You can calculate value-weighted and time-weighted returns and view performance by asset class, sector and industry. Each report can be saved as a PDF or printed. The program asks you to back up the data frequently (sometimes to the point of annoyance) but it is a good reminder to do so. The files are backed up to your hard drive.
Investment Account Manager is easy to use and provides comprehensive reporting and transaction tracking at a reasonable cost.
Quicken’s latest version offers a few improvements over the 2007 version. While Quicken is better known for its budgeting, bill paying and overall financial planning tools, the program also provides investment analysis tools.
The Windows version of Quicken 2009 costs $89.99 and can be downloaded via the Quicken Web site or installed via CD-ROM. The Mac version has not been updated since 2007, costs $69.99, and can be installed via download or CD-ROM.
The focus here is on the newly updated Quicken for Windows. The Mac version of Quicken is inferior to the Windows version in many ways. It focuses more on the bill paying and budgeting aspects of the program, with little emphasis on the investing tools. Report customization and generation are also far superior in the Windows version. You have more options when downloading and importing transactions from brokerage firms as well. Finally, the Mac interface is much less user-friendly.
Intuit offers a free version of Quicken that includes only the bill pay and simple budget aspects of the program. For those interested in the portfolio management tools and reports, there is no demo available.
To create and track portfolios, you go to the Investments section. Entering new accounts is fairly simple with the program’s wizard. You can download transactions directly from your bank or brokerage firm as well as manually enter your holdings and transactions. You must register your program before you can download current prices for holdings.
Quicken tracks cash, stocks, bonds, mutual funds and exchange-traded funds ETFs. It does not handle stock options, real estate investments, or annuities, and does not allow for user-defined securities. Each security is labeled by asset class, but you can change those entries later.

Stored data -
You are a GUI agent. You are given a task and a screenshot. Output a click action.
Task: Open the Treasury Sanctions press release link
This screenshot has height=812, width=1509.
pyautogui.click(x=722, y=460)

To-do list -
(A) Update the Quicken review passage that begins at the words "Intuit offers a" and stops after "prices for holdings.", replacing "wizard" with "setup assistant".
(B) According to the Quicken review, what must you do before you can download current prices for holdings?
The data come from a separate source and are not part of the Quicken review.

Responses per task -
(A)
Intuit offers a free version of Quicken that includes only the bill pay and simple budget aspects of the program. For those interested in the portfolio management tools and reports, there is no demo available.
To create and track portfolios, you go to the Investments section. Entering new accounts is fairly simple with the program’s setup assistant. You can download transactions directly from your bank or brokerage firm as well as manually enter your holdings and transactions. You must register your program before you can download current prices for holdings.

(B) You must register the program.